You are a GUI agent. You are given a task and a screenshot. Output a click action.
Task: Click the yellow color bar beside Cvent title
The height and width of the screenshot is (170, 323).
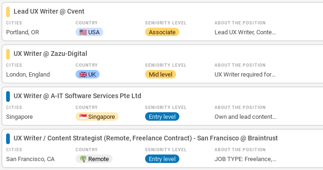point(8,12)
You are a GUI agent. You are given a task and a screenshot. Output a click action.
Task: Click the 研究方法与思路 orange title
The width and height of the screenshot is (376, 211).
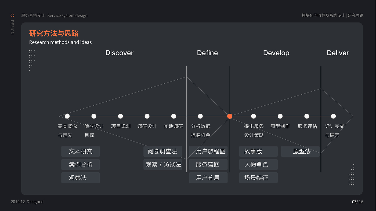pos(54,34)
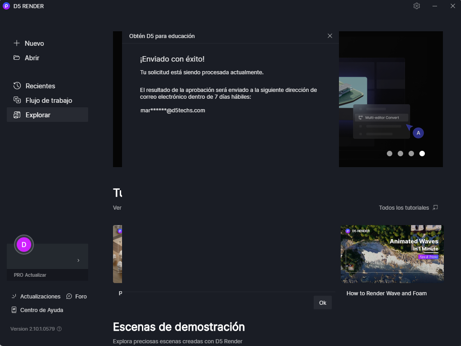461x346 pixels.
Task: Open the Animated Waves tutorial thumbnail
Action: 392,254
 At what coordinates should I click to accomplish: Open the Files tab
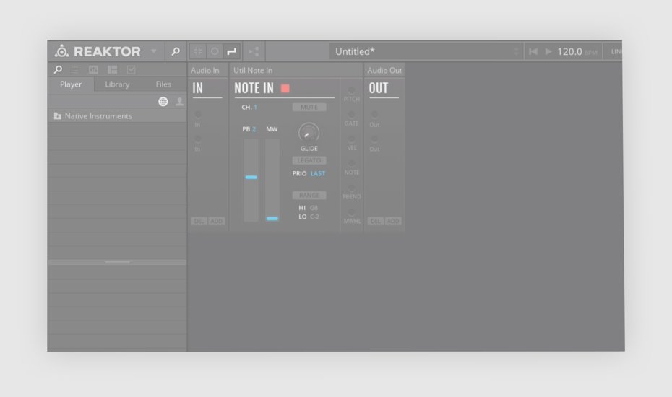[x=164, y=84]
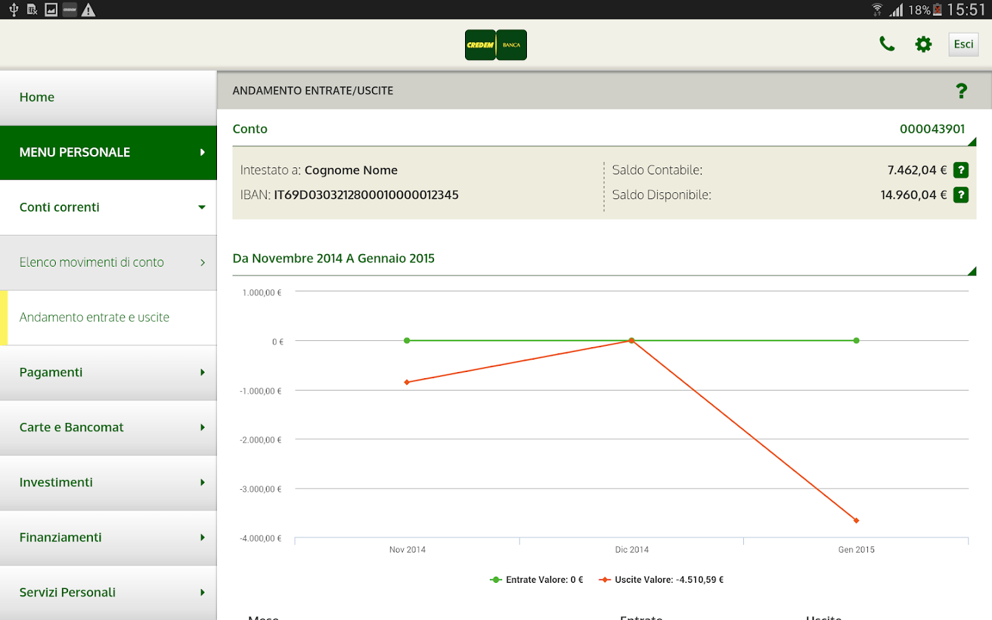Tap the phone call icon
Screen dimensions: 992x620
tap(887, 45)
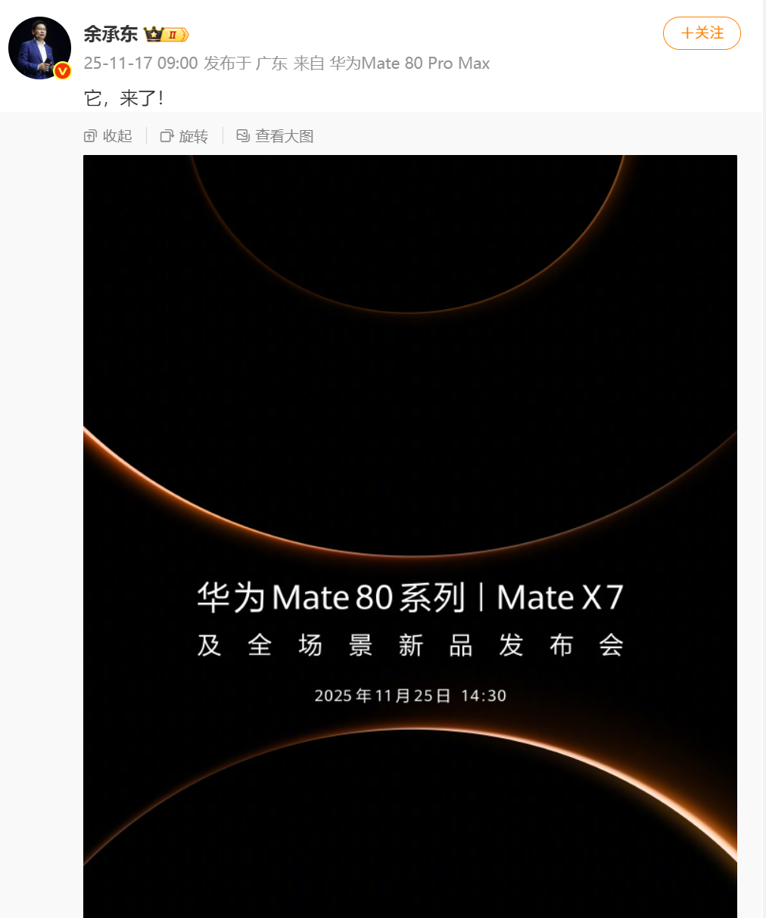Open the 25-11-17 09:00 timestamp link

pos(141,63)
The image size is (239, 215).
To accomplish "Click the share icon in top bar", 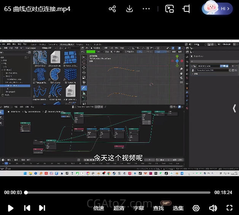I will point(112,9).
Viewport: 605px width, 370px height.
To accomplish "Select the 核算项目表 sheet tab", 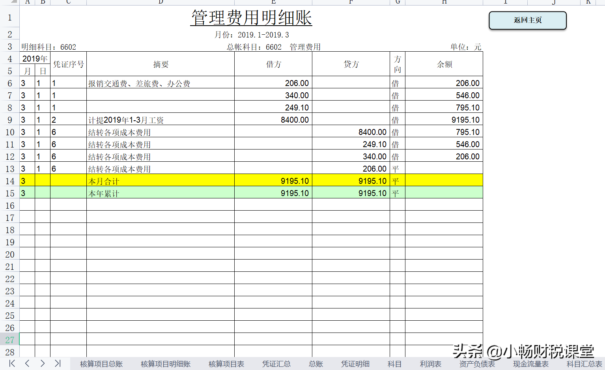I will tap(226, 364).
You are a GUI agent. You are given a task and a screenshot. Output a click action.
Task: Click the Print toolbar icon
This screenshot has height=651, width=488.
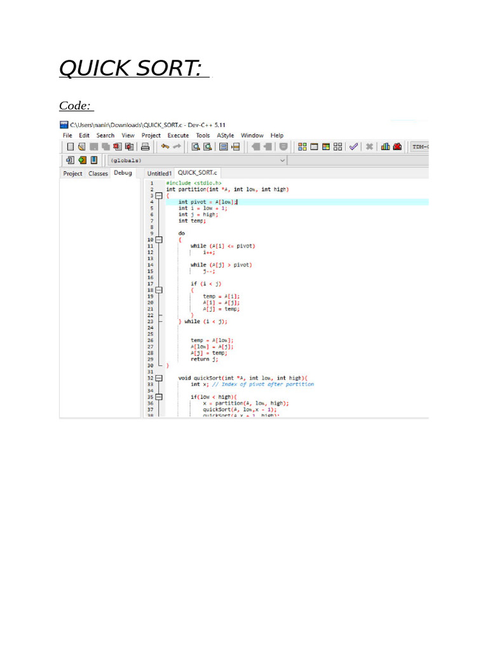146,147
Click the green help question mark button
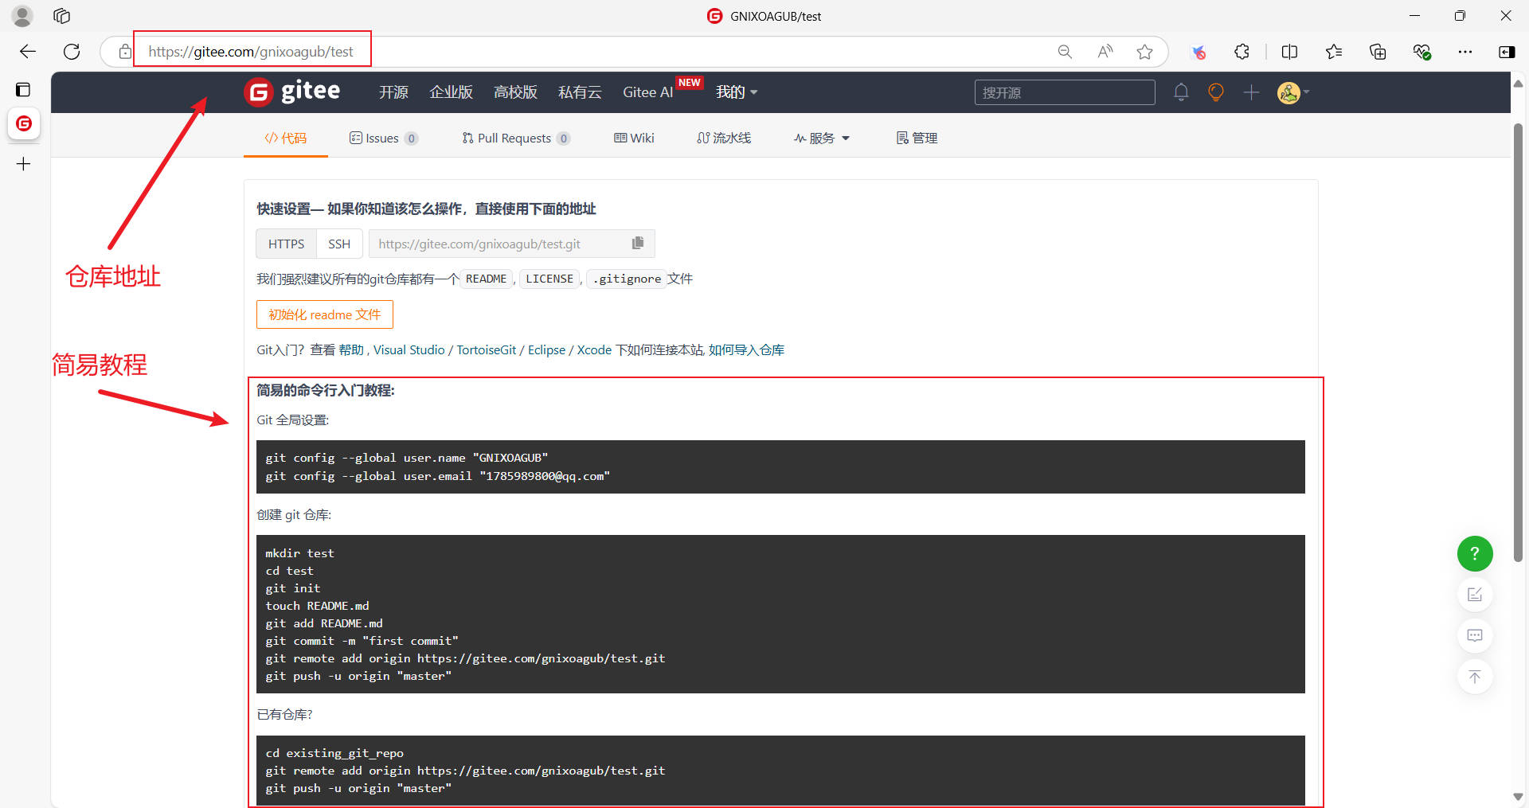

+---+

• _Aim of the task_: Leave the pictures out, and retype exactly the lines from the one containing "Task: Click the Print toolbar icon" through the last line of the entries above, both included.

• _Answer section_:
Task: Click the Print toolbar icon
This screenshot has height=651, width=488.
146,147
Click the green help question mark button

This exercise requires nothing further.